先日、プレトニョフ指揮、東京フィルハーモニー演奏のシベリウス交響曲第2番を聴いた。この曲は、ひたすら美音でフィンランドの風景を思わせるような演奏が多いのだが、プレトニョフの解釈では意識の流れを捉えたように聴こえた。

 音響は、羽毛でそっと撫でるよう微弱奏から、透明で襞が重なる和音、分厚くのたくるような強奏まで、弦楽器も管楽器も表現が素晴らしかった。それらは無の境地から、微かな感情の震え、錯綜や困惑、畏れ、興奮、沈鬱、愛情、増悪、希望、歓喜といった情動の刻々と留まることのない変化を反映していた。その合間に断片的な動機が思念のように浮かんで消える。

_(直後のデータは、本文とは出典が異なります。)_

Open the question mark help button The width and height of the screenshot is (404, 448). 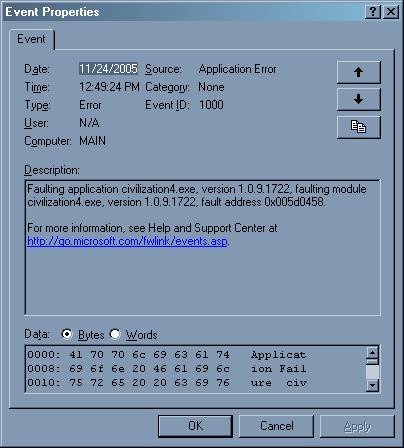[x=373, y=12]
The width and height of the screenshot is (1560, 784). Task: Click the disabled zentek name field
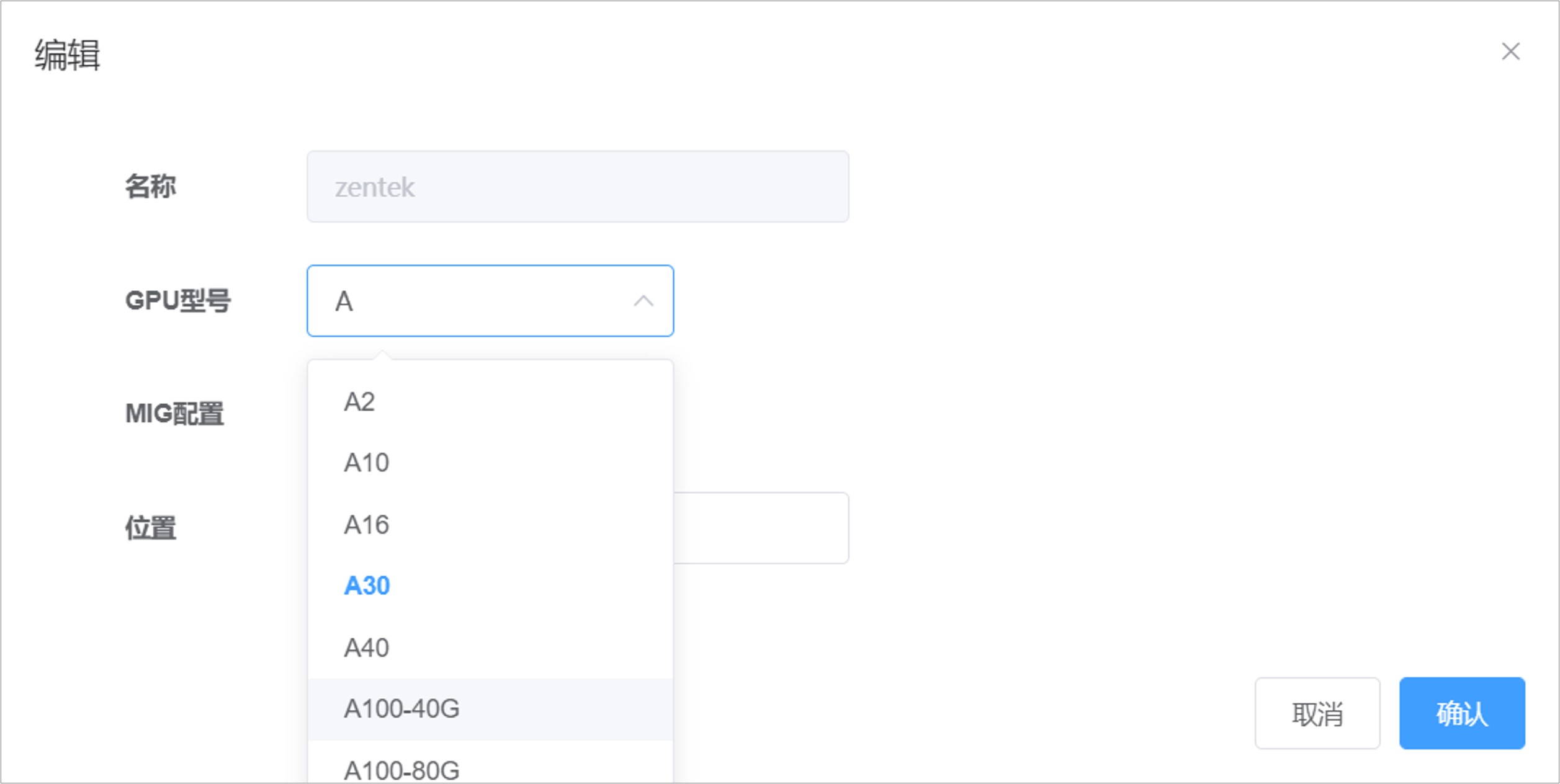pos(578,187)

 シベリウスは、古典派のような動機の繰り返しと展開、といった主知的な構成はとらない。ロマン派でも様々な叙情を音楽で表現し尽くそうとするが、あくまで音楽は客体だった。プレトニョフが示したのは、シベリウスは自身の内面、絶えず目まぐるしく変容する意識の流れをそのまま自動記述した音楽だと感じた。ウィリアム・ジェイムズによる心理学の概念で、これに芸術表現を与えたジェイムズ・ジョイスらとシベリウスは同時代なのだった。

 プレトニョフのシベリウス解釈は創造的で、しかも普遍的である。音響が鳴り響いている間、シベリウスの意識の流れに自分の意識が乗っ取られてしまった。おかげで翌日はひどい頭痛に悩まされた。